The Role of CHRM3 Overexpression in D1-MSNS in Promoting Anxiety- and Depressive-Like Behaviors

Abstract

Current therapeutic interventions for major depressive disorder (MDD) are notsufficiently effective, leaving more than 50% of patients symptomatic. To advance the development of new pharmaceutical treatments, novel molecular targets must be identified. The nucleus accumbens (NAc), a brain region that is key in the pathology of depression, contains a heterogenous neuron population that is predominantly D1- and D2- medium spiny neurons (MSNs). Previously, we have shown that the transcriptomic profiles of D1- and D2-MSNs are distinct, and that the D1 transcriptome correlates with susceptibility to depression. Further stress group specific transcriptome analysis showed that D1-MSNs within susceptible male mice have an overexpression of CHRM3, the gene encoding muscarinic acetylcholine receptor M3. To explore the effects of this differential gene expression in vivo, D1-Cre male mice were administered AAV-DIO-Chrm3 and AAVDIO- mCherry bilaterally to the NAc and were assessed for anxiety- and depressive-like behavior prior to and following submaximal stress exposure. Immunohistochemistry analysis showed that the cell-type specific viral overexpression of CHRM3 was successful.
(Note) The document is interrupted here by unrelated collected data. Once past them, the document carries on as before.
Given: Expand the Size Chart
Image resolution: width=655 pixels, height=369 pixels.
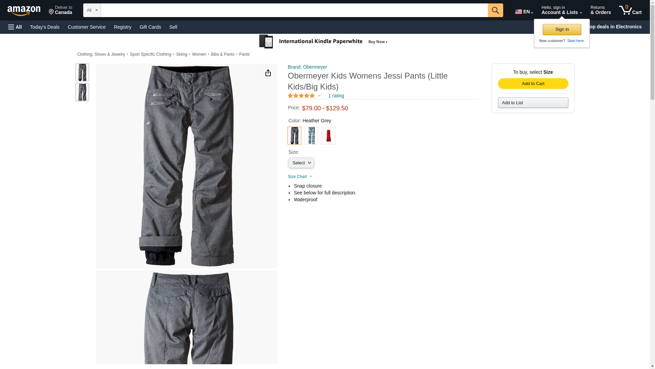Looking at the screenshot, I should point(300,177).
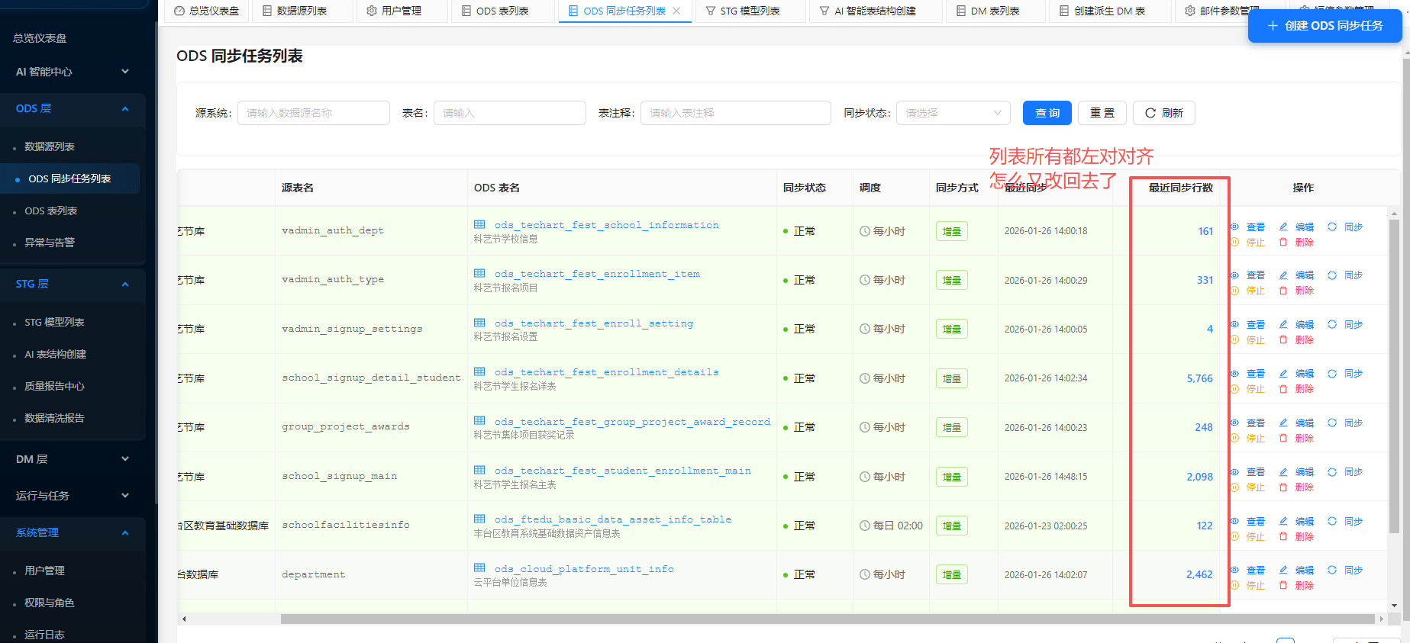Click pause stop icon in school_signup_detail_student row
Image resolution: width=1410 pixels, height=643 pixels.
coord(1234,389)
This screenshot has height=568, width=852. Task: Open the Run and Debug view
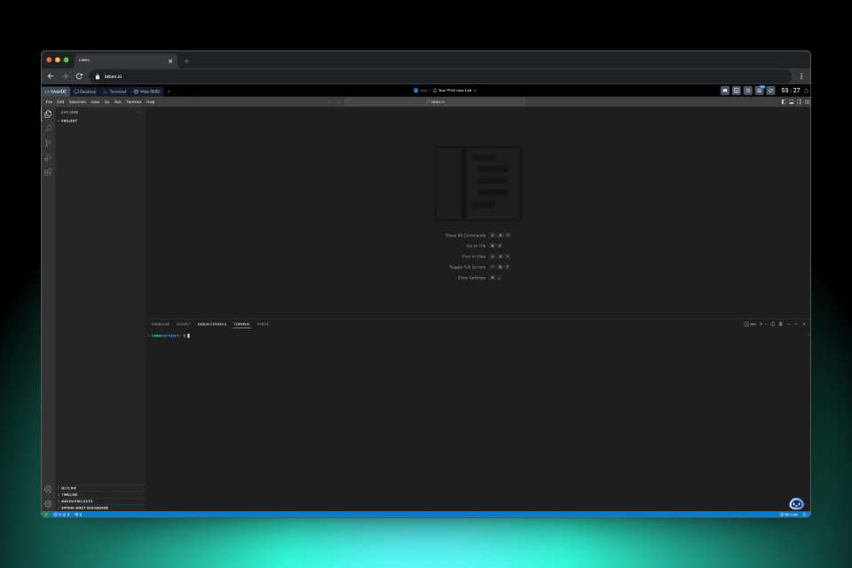48,158
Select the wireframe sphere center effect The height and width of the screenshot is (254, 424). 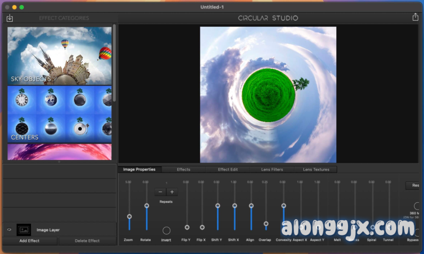[x=22, y=128]
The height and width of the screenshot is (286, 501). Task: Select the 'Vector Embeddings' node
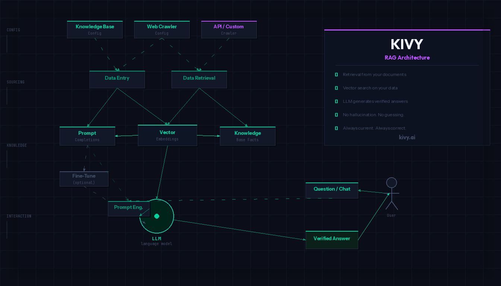(167, 135)
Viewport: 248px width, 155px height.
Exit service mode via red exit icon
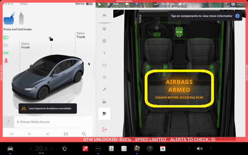104,129
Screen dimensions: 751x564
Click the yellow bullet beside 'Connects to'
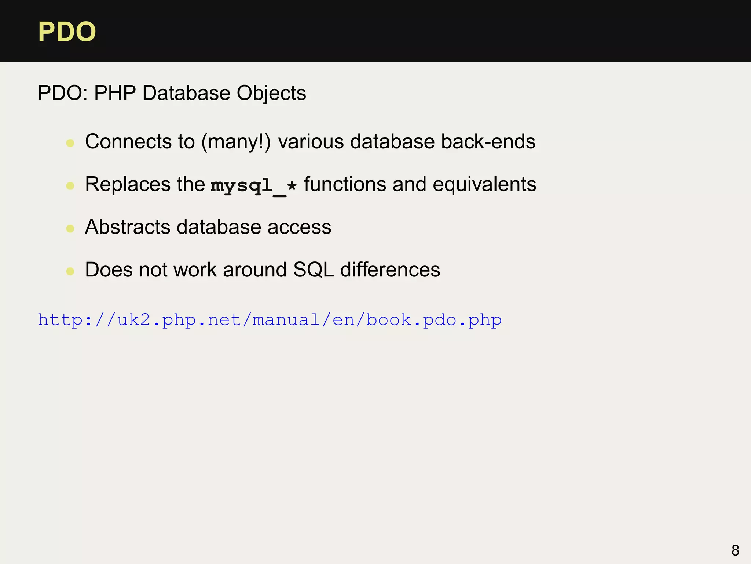(x=70, y=143)
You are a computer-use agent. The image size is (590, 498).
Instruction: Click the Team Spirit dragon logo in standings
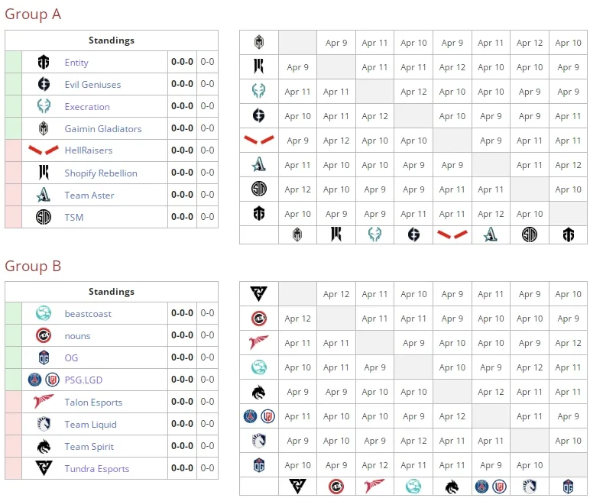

Behavioral measures of anxiety- and depressive-like behaviors revealed that though exposure to submaximal social stress was effective, increased susceptibility to social stress was not observed in animals with CHRM3 overexpression. These results indicate that an overexpression of CHRM3 within D1-MSNs is not sufficient to increase susceptibility to anxiety- and depressive-like behaviors. Future investigation of CHRM3 differential expression is required to elucidate its role in depression pathology.